My mother, heavy in her second pregnancy, peered from the front porch of the house we were renting, as her eyes searched frantically for me; finally, she saw the wheat weaving in the arid windless day. The only reason for that disrupt of nature would be a visiting puppy and me. We were making a clean break for the far reaches of the end of the field that butted up to a busy highway. A young farm worker heard the anxiety in her voice, as she called to me, and ran through the tall grass and captured the young sprinting wanderer, me.
If I could truly remember the thoughts I was having as a two and half year old, they would go something like this, "This is fun, how did I get away from her anyhow, what will I do when I get there and where is there? Wish my legs were taller so I could see over this itchy green stuff. I know where is up and where is down, but I don't know what is front of me, but I'll find out." Serious questions for one so young to be asking herself, all the while running to nowhere amid the tall spring wheat.
"How", you ask, "do you know all of that?" Because nothing much has changed. I have been a life-long "wonderer" and "wanderer".You know about "runners", I was just like the little three year old boy Dr. Dobson told about, who was staring out of the window when overheard by his Mother saying, "I've just got to get out of here!" "The Other" is out there, explore it is what you do.
God put an insatiable desire of curiosity in my make up for some reason. Corners and that which is around them have always lured me. How much ground have I covered during my "running" days? Well, not a lot, after I reached the age of responsibility I came to realize there is a price to pay for behavior and a daring spirit, so I learned to have my adventures in books, in make believe also in about an eight-block area of my neighborhood, and that saved me a world of trouble.

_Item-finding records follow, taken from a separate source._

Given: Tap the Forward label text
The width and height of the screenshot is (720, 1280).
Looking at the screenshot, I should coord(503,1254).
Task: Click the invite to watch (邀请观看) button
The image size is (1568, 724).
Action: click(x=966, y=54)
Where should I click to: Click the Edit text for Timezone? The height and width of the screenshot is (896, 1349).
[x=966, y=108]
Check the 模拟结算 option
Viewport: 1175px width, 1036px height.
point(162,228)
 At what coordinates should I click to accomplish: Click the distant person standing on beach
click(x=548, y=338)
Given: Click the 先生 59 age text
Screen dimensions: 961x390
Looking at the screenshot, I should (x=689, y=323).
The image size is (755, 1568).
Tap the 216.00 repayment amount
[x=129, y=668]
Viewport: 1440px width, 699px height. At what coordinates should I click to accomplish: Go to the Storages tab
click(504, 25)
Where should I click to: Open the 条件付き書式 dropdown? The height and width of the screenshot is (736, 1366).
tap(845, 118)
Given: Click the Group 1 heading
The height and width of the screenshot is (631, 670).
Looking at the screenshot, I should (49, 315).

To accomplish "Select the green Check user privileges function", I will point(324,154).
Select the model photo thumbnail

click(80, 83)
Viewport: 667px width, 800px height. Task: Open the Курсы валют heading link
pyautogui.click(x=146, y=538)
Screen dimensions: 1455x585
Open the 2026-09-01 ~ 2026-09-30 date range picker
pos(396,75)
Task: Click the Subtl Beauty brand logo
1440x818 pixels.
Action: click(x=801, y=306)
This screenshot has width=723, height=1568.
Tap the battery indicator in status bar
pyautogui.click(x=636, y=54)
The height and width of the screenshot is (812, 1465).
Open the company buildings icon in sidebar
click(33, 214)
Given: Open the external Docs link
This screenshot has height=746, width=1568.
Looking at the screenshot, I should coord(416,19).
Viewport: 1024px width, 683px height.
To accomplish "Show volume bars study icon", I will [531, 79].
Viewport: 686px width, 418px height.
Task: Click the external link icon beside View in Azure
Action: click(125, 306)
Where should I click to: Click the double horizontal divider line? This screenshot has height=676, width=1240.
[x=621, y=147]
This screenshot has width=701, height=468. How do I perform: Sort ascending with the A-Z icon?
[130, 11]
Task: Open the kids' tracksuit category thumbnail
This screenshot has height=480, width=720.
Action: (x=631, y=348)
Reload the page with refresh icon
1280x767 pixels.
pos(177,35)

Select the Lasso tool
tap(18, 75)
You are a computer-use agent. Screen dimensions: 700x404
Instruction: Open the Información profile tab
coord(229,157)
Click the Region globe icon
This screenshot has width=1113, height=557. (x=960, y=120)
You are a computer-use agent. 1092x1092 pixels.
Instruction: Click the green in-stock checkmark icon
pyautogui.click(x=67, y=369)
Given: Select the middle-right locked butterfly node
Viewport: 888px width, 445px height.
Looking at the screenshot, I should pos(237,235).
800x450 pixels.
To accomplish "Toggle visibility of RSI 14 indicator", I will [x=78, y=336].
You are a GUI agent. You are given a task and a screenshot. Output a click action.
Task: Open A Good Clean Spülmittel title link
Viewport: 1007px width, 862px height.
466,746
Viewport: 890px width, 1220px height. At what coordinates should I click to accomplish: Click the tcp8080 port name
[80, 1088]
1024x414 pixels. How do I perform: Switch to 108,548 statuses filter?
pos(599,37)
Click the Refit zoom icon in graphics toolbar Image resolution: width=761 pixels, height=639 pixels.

But, before this time there were the days my bicycle just sang a siren's song to lure me and I would answer, up and on and away I would go. The wind blowing through my hair, and I was off, pedaling quickly past my tormentors house in case the bully was outside. One memorable trip—around the age of ten—took me far out into the country about five miles on the busy highway then about half a mile on a gravel road, not easy for a city girl on a two-wheeler, but I found my friend's house just where I thought it should be. Surprise, she was not at home. So I just took a look at the hogs in the pen by the house, I had never seen such a huge fat animals that close before, no more pork chops for me. Her mother was shocked that I came so far on my bike, and then she asked the fateful question.
"Does your Mother know that you are here?"
Oh, oh, this was the first time I had thought about it very seriously. The going home was not as much fun as the venturing forth, I had a flat tire and had to push my bike all the way, while trying to look like that was just what I wanted to do. Was I beaten upon entering my house? No, as usual I think my Mother was just so happy that I was still alive and could set the table, saving my brother the humiliation of having to do that girlish duty!
Don't you wonder why God gives us our unique personalities, and in His great plan how do we (the ones with the not so usual traits) offer this back to him? Only a gracious God could use a semi-wild child to return glory to him. Do you think that in me he has sensed a kinship with His Son who also at times lived a daring life; walking on water, hauling in tons of fish, forgiving (oh my) a shameful woman, tearing up the temple, changing the course of lives and nations, most of all daring to die on a cross for all, including me?
I gave Him all of me a long time ago, no great prize, and in spite of this in return He gave me all of Himself. Together we have run through many tall grasses, but the difference is I now know where I am going. Hand in hand, my King and I run, and I think He is leading me to the corner and we'll go around it together.